Unprecedented ethics challenges
As Google increasingly turns itself into an AI company, it faces new ethics debates.
Recently, Google’s unveiling of Duplex — an AI assistant that can make phone calls and sounds and interacts like a real human — is already sparking ethics debates over whether or not Duplex needs to identify itself as an AI when speaking to real people.
Google is also working on Project Dragonfly, a censored search engine in China. The search engine could reportedly fully block certain results for searches such as “freedom of information” or “peaceful protest.” Google employees signed a letter protesting the work, stating:
“[Project Dragonfly] raises urgent moral and ethical issues… Currently we do not have the information required to make ethically-informed decisions about our work, our projects, and our employment.”
Google is even looking to hire an investigations analyst on its Trust and Safety team to assess the company’s ethical machine learning practices.
Many other major technology companies are also grappling with ethical questions as they sell products and services to the US military and intelligence community. Amazon, for example, is perhaps one of the nation’s most important defense contractors.
Amazon Web Services (AWS) has a contract with the US government called Secret Region, making AWS the first and only commercial cloud provider to serve workloads across the full range of government data classifications, including Unclassified, Sensitive, Secret, and Top Secret.
In addition to tech giants, young companies are also entering the AI and ethics discussion.

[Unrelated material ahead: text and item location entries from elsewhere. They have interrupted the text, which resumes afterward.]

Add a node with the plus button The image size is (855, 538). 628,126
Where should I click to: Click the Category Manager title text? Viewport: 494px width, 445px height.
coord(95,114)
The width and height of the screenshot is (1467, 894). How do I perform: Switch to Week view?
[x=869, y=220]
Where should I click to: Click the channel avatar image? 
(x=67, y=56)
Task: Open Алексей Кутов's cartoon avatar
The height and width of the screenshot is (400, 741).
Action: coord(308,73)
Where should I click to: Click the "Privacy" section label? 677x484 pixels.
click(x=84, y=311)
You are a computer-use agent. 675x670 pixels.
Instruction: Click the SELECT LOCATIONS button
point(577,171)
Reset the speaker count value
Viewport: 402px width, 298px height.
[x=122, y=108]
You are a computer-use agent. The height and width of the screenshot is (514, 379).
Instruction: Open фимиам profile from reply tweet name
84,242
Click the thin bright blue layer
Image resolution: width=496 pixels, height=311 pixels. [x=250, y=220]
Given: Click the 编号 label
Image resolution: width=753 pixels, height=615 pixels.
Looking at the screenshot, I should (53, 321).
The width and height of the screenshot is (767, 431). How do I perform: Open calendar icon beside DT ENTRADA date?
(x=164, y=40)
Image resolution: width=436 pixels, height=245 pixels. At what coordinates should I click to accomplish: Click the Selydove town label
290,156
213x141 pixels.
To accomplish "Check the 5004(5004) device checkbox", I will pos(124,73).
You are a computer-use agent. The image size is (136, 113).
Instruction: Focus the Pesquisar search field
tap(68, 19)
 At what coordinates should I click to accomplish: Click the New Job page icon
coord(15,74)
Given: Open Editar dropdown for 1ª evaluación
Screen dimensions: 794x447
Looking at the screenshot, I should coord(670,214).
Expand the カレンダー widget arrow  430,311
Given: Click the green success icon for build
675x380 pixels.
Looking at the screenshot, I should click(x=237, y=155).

The startup AI Foundation raised $10M earlier this month to develop an AI system called Reality Defender. The system uses machine learning to identify fake news and malicious digital content meant to deceive people online. As these kinds of offerings become more widespread, AI companies seeking to monitor content on the internet will have to prove that they are doing so ethically.
To learn more about how AI changes the game when it comes to fake content, check out our brief on the future of information warfare.
What’s next for AI and ethics?
When it comes to AI and ethics, this is only the beginning.
The above examples are early instances of ethics intersecting the development of artificial intelligence. When it comes to experiencing the potential pitfalls of inadequately addressing ethics in AI, we are still in the early stages.
New and even thornier ethics debates are forming around the use of AI to police borders, predict crimes, score credit worthiness, and more.
As these technologies develop, AI and human rights will become more entwined. In turn, human rights groups will up their focus on ethics in AI.
This year Amnesty International, the world’s largest grassroots human rights organization stated:
“Private actors should promote the development and use of these [AI] technologies to help people more easily exercise and enjoy their human rights.”
AI developers and tech companies will increasingly be challenged to identify risks, ensure transparency, enforce oversight, and hold themselves accountable for the ethics of the AI they build.